Kim Smith of Norman, Okla., listened to the debate in the State Senate on an override of a veto on an abortion bill last week.
In a flurry of activity last week, Gov. Haley Barbour of Mississippi signed a bill barring insurers from covering abortion in the new insurance exchanges called for under the federal health care overhaul, and the Oklahoma Legislature overrode a veto by Gov. Brad Henry of a bill requiring doctors who perform abortions to answer 38 questions about each procedure, including the women’s reasons for ending their pregnancies.
It was the third abortion measure this session on which the Legislature overrode a veto by Mr. Henry.

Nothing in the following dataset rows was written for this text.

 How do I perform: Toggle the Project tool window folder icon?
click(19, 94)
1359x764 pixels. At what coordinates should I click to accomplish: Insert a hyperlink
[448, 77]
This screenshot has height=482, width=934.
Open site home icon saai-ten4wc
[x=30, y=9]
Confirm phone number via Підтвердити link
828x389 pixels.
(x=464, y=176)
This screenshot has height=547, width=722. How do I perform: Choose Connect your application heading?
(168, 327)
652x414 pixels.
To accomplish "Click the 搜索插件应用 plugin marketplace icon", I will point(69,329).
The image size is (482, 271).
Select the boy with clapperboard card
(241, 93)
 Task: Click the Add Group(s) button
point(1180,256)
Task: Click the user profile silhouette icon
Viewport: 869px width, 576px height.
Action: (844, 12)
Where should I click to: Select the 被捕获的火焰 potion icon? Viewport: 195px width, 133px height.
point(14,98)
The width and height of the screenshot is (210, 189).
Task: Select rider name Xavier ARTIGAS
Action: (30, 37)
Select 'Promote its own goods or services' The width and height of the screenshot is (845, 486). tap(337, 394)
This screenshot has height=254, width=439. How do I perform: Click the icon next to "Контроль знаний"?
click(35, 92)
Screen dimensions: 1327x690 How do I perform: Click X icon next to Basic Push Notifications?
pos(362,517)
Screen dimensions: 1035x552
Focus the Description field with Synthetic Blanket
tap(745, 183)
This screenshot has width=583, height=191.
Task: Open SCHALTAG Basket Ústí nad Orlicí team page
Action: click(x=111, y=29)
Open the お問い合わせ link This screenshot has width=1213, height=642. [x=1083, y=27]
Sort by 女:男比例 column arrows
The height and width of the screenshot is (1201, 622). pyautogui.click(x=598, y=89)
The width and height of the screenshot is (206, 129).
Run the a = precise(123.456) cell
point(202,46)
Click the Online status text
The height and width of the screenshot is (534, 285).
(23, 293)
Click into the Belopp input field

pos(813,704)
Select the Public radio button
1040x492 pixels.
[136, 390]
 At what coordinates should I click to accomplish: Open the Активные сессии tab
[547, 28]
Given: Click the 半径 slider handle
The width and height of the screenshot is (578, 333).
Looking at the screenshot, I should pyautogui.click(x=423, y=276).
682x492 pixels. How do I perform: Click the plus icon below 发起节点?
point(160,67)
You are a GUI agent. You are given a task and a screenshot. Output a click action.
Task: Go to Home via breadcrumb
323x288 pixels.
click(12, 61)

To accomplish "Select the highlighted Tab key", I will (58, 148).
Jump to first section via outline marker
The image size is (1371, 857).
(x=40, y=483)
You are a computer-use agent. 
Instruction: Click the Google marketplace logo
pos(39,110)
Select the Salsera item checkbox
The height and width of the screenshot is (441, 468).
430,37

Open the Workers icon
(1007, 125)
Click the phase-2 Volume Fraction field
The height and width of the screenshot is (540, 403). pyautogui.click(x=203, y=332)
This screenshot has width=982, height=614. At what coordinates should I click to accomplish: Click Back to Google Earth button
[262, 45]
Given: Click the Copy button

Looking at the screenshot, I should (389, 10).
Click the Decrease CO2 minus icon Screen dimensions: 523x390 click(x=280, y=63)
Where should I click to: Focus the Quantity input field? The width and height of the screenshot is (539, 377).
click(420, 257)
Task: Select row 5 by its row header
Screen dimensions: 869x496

At least 13 other states have introduced or passed similar legislation this year. The new laws range from an Arizona ban on coverage of abortion in the state employees’ health plan to a ban in Nebraska on all abortions after 20 weeks, on the grounds that the fetus at that stage can feel pain.
Fetal pain is a subject of debate in the medical community, and the United States Supreme Court has recognized the government’s right to ban abortions only after a fetus becomes viable, which is more than a month later.
“The right-to-life folks are seeing just how far they can push things,” said Joseph W. Dellapenna, a law professor at Villanova University and the author of “Dispelling the Myths of Abortion History.” Professor Dellapenna said it was “almost a certainty” that one of the laws would end up in front of the Supreme Court, where Justice Sonia Sotomayor’s views on abortion are untested, as are those of Elena Kagan, President Obama’s new court nominee.